Zuloaga invierte parte de la venta de su obra en hacer una pequeña colección de grecos, con los que hacía pequeñas exposiciones monográficas: una en el Museo del Prado en 1902 con motivo del inicio del reinado de Alfonso XIII, y la otra junto a Maxime Dethomas, el hermano de su esposa Valentina, en el Salón de Otoño de París en 1908. Eso sin contar, que su estudio de Montmartre siempre estaba abierto a los artistas que querían descubrir sus nuevas compras.
De este modo es, precisamente, cómo un jovencísimo Picasso descubre a un artista que pintaba al margen de las normas. Zuloaga, sin saberlo, y gracias a su pasión por El Greco, desbrozó el camino al pintor malagueño para cambiar la historia de la pintura moderna en el mundo.
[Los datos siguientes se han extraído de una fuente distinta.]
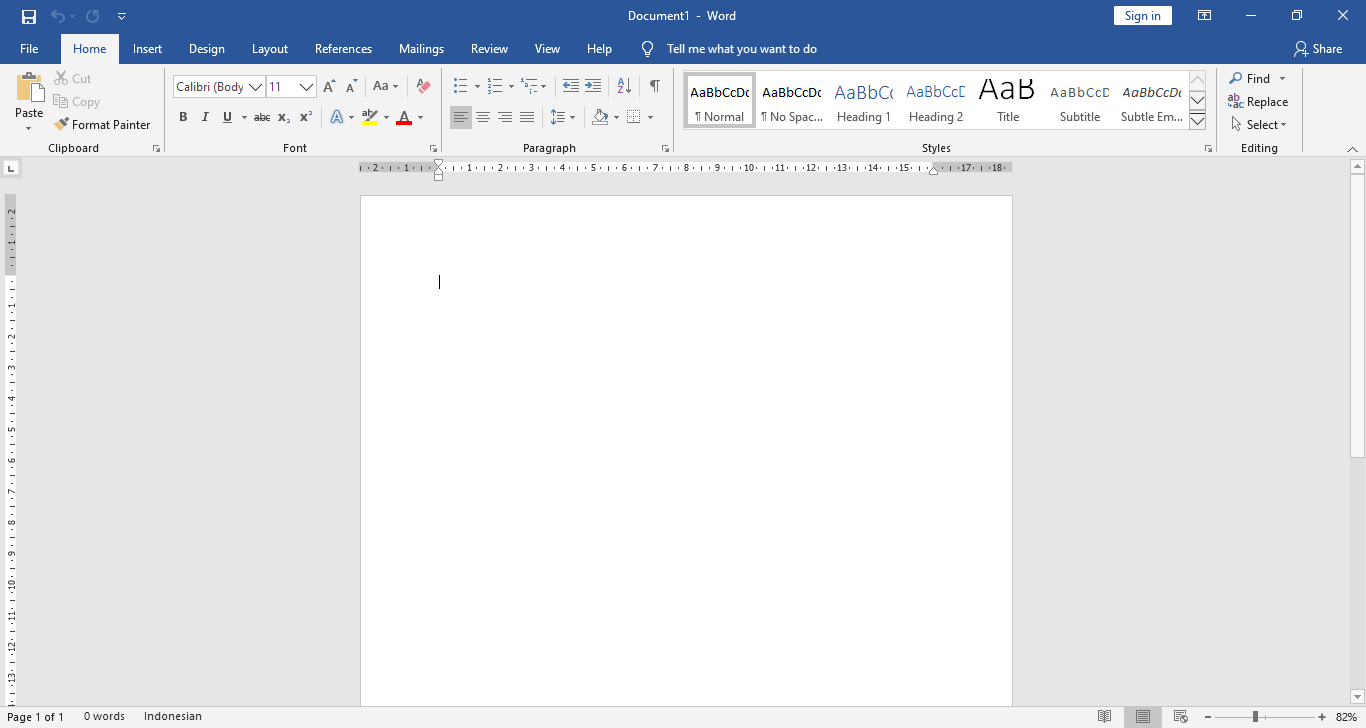Center align the paragraph

483,117
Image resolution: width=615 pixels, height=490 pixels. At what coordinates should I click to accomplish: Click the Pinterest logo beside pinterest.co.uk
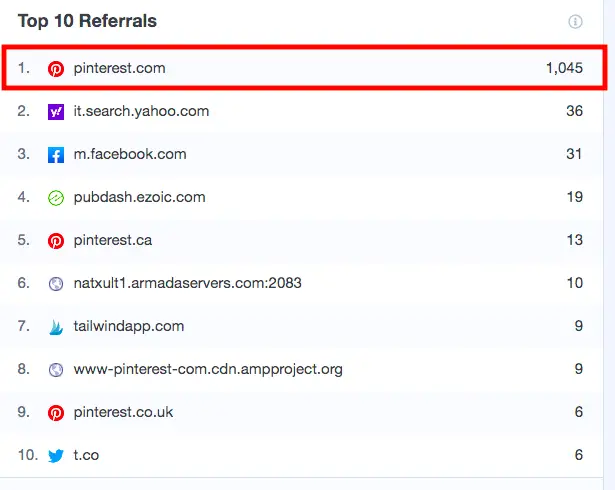click(56, 413)
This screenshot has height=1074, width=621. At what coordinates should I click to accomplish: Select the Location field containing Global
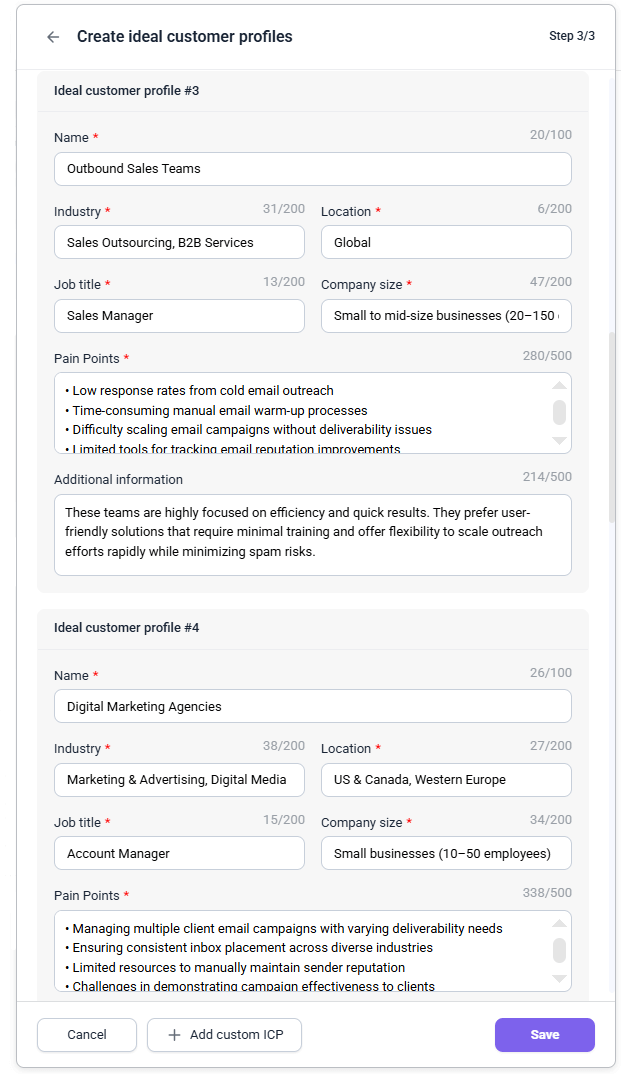(x=446, y=241)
Fecunda el nacimiento del cubismo
Barón recuerda en la presentación del libro El verdadero Zuloaga, impulsado por la Fundación Zuloaga, «si hubiera seguido el consejo de Rodin y no hubiera adquirido La visión de San Juan de El Greco en un viaje a España, y que vio Picasso en París, el cubismo hubiera sido, indudablemente, otra cosa diferente». Afirma, además, que «William Rubin, teórico de EEUU especialista en Picasso, reconoce la influencia de El Greco por encima de otros artistas en el nacimiento del cubismo, incluida la gran figura de Cézanne».
La fundación de la vanguardia por excelencia se fija en Las señoritas de Avignon, de Picasso, hoy en el MoMA de NYC. «Bebe directamente de El Greco cuando pinta esta obra, porque ve La visión de San Juan que tiene Zuloaga, que había comprado en 1905. A Picasso hay tres elementos que le llevan al cubismo: Cézanne, las máscaras africanas y El Greco», determina Barón. «Picasso será el nuevo Greco, y lo interioriza. La obra maestra de El entierro de Casagemas mira de frente a El entierro del Conde de Orgaz», apunta Varón.